> _EXERCISE REQUIREMENTS_
What is needed here is an exact copy of all the entries below.

> _INFORMATION SUPPLIED_
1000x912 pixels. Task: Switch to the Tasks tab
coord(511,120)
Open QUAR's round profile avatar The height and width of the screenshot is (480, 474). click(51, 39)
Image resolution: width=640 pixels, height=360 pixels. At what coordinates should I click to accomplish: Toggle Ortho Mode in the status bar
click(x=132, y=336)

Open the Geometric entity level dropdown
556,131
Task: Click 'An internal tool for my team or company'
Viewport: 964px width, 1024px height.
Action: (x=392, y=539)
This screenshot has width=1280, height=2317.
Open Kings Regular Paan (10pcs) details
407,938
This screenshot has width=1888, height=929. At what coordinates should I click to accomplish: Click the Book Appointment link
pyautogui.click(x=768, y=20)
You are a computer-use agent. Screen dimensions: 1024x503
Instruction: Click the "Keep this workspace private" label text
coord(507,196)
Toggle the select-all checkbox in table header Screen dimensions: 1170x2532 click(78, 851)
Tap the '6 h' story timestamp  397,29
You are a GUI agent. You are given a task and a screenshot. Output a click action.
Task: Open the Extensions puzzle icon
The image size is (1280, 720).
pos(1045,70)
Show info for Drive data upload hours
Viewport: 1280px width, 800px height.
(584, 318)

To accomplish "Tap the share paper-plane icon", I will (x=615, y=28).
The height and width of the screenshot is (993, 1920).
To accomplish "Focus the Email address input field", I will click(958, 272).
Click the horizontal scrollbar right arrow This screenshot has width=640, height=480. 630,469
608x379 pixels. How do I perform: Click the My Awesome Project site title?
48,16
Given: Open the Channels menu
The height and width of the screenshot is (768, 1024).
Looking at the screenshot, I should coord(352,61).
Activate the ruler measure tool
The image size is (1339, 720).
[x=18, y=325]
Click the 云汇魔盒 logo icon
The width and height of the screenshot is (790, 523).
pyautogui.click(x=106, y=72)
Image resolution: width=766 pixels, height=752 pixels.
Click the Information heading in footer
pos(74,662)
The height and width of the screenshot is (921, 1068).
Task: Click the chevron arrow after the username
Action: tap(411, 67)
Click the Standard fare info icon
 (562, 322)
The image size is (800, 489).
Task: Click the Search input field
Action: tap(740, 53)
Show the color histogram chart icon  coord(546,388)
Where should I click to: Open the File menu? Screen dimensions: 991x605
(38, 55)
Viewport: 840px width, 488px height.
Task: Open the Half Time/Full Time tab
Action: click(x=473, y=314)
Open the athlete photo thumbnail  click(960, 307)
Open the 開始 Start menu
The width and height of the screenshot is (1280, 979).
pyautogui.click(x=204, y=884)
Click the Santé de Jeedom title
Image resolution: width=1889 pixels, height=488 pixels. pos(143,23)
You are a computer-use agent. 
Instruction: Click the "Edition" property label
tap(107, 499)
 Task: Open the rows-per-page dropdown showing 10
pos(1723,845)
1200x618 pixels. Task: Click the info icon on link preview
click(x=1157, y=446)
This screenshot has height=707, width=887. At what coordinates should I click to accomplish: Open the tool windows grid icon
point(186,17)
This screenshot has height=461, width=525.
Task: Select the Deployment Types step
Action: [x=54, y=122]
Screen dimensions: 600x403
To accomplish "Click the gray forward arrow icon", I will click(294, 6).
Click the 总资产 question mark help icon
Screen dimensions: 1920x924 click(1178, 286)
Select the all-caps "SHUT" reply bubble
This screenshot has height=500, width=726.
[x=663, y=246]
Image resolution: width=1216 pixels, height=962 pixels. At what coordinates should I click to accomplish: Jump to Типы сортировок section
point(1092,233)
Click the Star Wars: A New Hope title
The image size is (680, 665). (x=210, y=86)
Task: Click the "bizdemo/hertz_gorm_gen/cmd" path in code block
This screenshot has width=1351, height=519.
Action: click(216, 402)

> _ANSWER FOR THIS EXERCISE_
1000x912 pixels. Task: Switch to the Tasks tab
coord(511,120)
Open QUAR's round profile avatar The height and width of the screenshot is (480, 474). click(51, 39)
Image resolution: width=640 pixels, height=360 pixels. At what coordinates should I click to accomplish: Toggle Ortho Mode in the status bar
click(x=132, y=336)

Open the Geometric entity level dropdown
556,131
Task: Click 'An internal tool for my team or company'
Viewport: 964px width, 1024px height.
Action: (x=392, y=539)
This screenshot has width=1280, height=2317.
Open Kings Regular Paan (10pcs) details
407,938
This screenshot has width=1888, height=929. At what coordinates should I click to accomplish: Click the Book Appointment link
pyautogui.click(x=768, y=20)
You are a computer-use agent. Screen dimensions: 1024x503
Instruction: Click the "Keep this workspace private" label text
coord(507,196)
Toggle the select-all checkbox in table header Screen dimensions: 1170x2532 click(78, 851)
Tap the '6 h' story timestamp  397,29
You are a GUI agent. You are given a task and a screenshot. Output a click action.
Task: Open the Extensions puzzle icon
The image size is (1280, 720).
pos(1045,70)
Show info for Drive data upload hours
Viewport: 1280px width, 800px height.
(584, 318)

To accomplish "Tap the share paper-plane icon", I will (x=615, y=28).
The height and width of the screenshot is (993, 1920).
To accomplish "Focus the Email address input field", I will click(958, 272).
Click the horizontal scrollbar right arrow This screenshot has width=640, height=480. 630,469
608x379 pixels. How do I perform: Click the My Awesome Project site title?
48,16
Given: Open the Channels menu
The height and width of the screenshot is (768, 1024).
Looking at the screenshot, I should coord(352,61).
Activate the ruler measure tool
The image size is (1339, 720).
[x=18, y=325]
Click the 云汇魔盒 logo icon
The width and height of the screenshot is (790, 523).
pyautogui.click(x=106, y=72)
Image resolution: width=766 pixels, height=752 pixels.
Click the Information heading in footer
pos(74,662)
The height and width of the screenshot is (921, 1068).
Task: Click the chevron arrow after the username
Action: tap(411, 67)
Click the Standard fare info icon
 (562, 322)
The image size is (800, 489).
Task: Click the Search input field
Action: tap(740, 53)
Show the color histogram chart icon  coord(546,388)
Where should I click to: Open the File menu? Screen dimensions: 991x605
(38, 55)
Viewport: 840px width, 488px height.
Task: Open the Half Time/Full Time tab
Action: click(x=473, y=314)
Open the athlete photo thumbnail  click(960, 307)
Open the 開始 Start menu
The width and height of the screenshot is (1280, 979).
pyautogui.click(x=204, y=884)
Click the Santé de Jeedom title
Image resolution: width=1889 pixels, height=488 pixels. pos(143,23)
You are a computer-use agent. 
Instruction: Click the "Edition" property label
tap(107, 499)
 Task: Open the rows-per-page dropdown showing 10
pos(1723,845)
1200x618 pixels. Task: Click the info icon on link preview
click(x=1157, y=446)
This screenshot has height=707, width=887. At what coordinates should I click to accomplish: Open the tool windows grid icon
point(186,17)
This screenshot has height=461, width=525.
Task: Select the Deployment Types step
Action: [x=54, y=122]
Screen dimensions: 600x403
To accomplish "Click the gray forward arrow icon", I will click(294, 6).
Click the 总资产 question mark help icon
Screen dimensions: 1920x924 click(1178, 286)
Select the all-caps "SHUT" reply bubble
This screenshot has height=500, width=726.
[x=663, y=246]
Image resolution: width=1216 pixels, height=962 pixels. At what coordinates should I click to accomplish: Jump to Типы сортировок section
point(1092,233)
Click the Star Wars: A New Hope title
The image size is (680, 665). (x=210, y=86)
Task: Click the "bizdemo/hertz_gorm_gen/cmd" path in code block
This screenshot has width=1351, height=519.
Action: click(216, 402)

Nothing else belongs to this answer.